SUPPLIED RECORDS START

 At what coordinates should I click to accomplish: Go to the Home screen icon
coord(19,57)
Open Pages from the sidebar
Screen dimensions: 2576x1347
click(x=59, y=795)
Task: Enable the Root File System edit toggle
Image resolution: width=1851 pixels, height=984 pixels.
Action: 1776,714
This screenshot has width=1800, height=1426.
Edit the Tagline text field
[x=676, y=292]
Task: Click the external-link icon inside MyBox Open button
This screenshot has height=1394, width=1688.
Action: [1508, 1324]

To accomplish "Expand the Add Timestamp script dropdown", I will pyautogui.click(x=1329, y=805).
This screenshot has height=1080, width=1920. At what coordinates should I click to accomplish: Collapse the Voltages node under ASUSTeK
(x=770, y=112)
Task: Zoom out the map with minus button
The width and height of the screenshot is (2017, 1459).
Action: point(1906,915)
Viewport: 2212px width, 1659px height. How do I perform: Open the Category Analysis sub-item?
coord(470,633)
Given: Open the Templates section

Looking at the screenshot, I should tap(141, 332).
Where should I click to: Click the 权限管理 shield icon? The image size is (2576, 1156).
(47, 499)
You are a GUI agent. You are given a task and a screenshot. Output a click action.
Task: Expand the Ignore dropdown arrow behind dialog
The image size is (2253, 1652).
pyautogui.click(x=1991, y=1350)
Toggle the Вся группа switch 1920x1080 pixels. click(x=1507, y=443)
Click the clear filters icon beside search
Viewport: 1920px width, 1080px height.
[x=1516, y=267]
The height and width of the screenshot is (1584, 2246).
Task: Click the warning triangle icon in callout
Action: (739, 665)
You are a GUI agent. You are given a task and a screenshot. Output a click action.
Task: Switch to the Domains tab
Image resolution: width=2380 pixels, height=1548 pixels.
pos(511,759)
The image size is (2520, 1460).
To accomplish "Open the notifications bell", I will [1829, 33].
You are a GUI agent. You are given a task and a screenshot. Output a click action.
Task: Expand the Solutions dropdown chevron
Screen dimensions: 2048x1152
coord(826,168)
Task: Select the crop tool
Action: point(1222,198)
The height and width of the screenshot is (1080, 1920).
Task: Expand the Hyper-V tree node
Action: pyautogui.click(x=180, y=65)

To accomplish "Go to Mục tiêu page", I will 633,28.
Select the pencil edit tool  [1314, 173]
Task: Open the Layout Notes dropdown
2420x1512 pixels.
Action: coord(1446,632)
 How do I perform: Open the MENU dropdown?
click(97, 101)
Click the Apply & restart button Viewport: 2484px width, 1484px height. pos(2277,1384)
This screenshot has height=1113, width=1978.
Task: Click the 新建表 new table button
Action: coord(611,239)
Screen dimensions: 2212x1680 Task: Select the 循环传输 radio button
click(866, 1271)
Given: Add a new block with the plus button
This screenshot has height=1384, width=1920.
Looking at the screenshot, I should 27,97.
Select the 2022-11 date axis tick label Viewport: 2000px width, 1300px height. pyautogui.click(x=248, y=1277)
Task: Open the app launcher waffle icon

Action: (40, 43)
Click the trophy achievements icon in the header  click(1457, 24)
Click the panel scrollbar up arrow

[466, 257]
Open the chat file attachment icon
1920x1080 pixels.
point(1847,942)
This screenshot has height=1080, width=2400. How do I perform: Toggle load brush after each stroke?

SUPPLIED RECORDS END

* **EXERCISE AIM**: Set every line of the data down again, word for word.

* **TASK RESPONSE**:
 At what coordinates should I click to accomplish: Go to the Home screen icon
coord(19,57)
Open Pages from the sidebar
Screen dimensions: 2576x1347
click(x=59, y=795)
Task: Enable the Root File System edit toggle
Image resolution: width=1851 pixels, height=984 pixels.
Action: 1776,714
This screenshot has width=1800, height=1426.
Edit the Tagline text field
[x=676, y=292]
Task: Click the external-link icon inside MyBox Open button
This screenshot has height=1394, width=1688.
Action: [1508, 1324]

To accomplish "Expand the Add Timestamp script dropdown", I will pyautogui.click(x=1329, y=805).
This screenshot has height=1080, width=1920. At what coordinates should I click to accomplish: Collapse the Voltages node under ASUSTeK
(x=770, y=112)
Task: Zoom out the map with minus button
The width and height of the screenshot is (2017, 1459).
Action: point(1906,915)
Viewport: 2212px width, 1659px height. How do I perform: Open the Category Analysis sub-item?
coord(470,633)
Given: Open the Templates section

Looking at the screenshot, I should tap(141, 332).
Where should I click to: Click the 权限管理 shield icon? The image size is (2576, 1156).
(47, 499)
You are a GUI agent. You are given a task and a screenshot. Output a click action.
Task: Expand the Ignore dropdown arrow behind dialog
The image size is (2253, 1652).
pyautogui.click(x=1991, y=1350)
Toggle the Вся группа switch 1920x1080 pixels. click(x=1507, y=443)
Click the clear filters icon beside search
Viewport: 1920px width, 1080px height.
[x=1516, y=267]
The height and width of the screenshot is (1584, 2246).
Task: Click the warning triangle icon in callout
Action: (739, 665)
You are a GUI agent. You are given a task and a screenshot. Output a click action.
Task: Switch to the Domains tab
Image resolution: width=2380 pixels, height=1548 pixels.
pos(511,759)
The image size is (2520, 1460).
To accomplish "Open the notifications bell", I will [1829, 33].
You are a GUI agent. You are given a task and a screenshot. Output a click action.
Task: Expand the Solutions dropdown chevron
Screen dimensions: 2048x1152
coord(826,168)
Task: Select the crop tool
Action: point(1222,198)
The height and width of the screenshot is (1080, 1920).
Task: Expand the Hyper-V tree node
Action: pyautogui.click(x=180, y=65)

To accomplish "Go to Mục tiêu page", I will 633,28.
Select the pencil edit tool  [1314, 173]
Task: Open the Layout Notes dropdown
2420x1512 pixels.
Action: coord(1446,632)
 How do I perform: Open the MENU dropdown?
click(97, 101)
Click the Apply & restart button Viewport: 2484px width, 1484px height. pos(2277,1384)
This screenshot has height=1113, width=1978.
Task: Click the 新建表 new table button
Action: coord(611,239)
Screen dimensions: 2212x1680 Task: Select the 循环传输 radio button
click(866, 1271)
Given: Add a new block with the plus button
This screenshot has height=1384, width=1920.
Looking at the screenshot, I should 27,97.
Select the 2022-11 date axis tick label Viewport: 2000px width, 1300px height. pyautogui.click(x=248, y=1277)
Task: Open the app launcher waffle icon

Action: (40, 43)
Click the trophy achievements icon in the header  click(1457, 24)
Click the panel scrollbar up arrow

[466, 257]
Open the chat file attachment icon
1920x1080 pixels.
point(1847,942)
This screenshot has height=1080, width=2400. How do I perform: Toggle load brush after each stroke?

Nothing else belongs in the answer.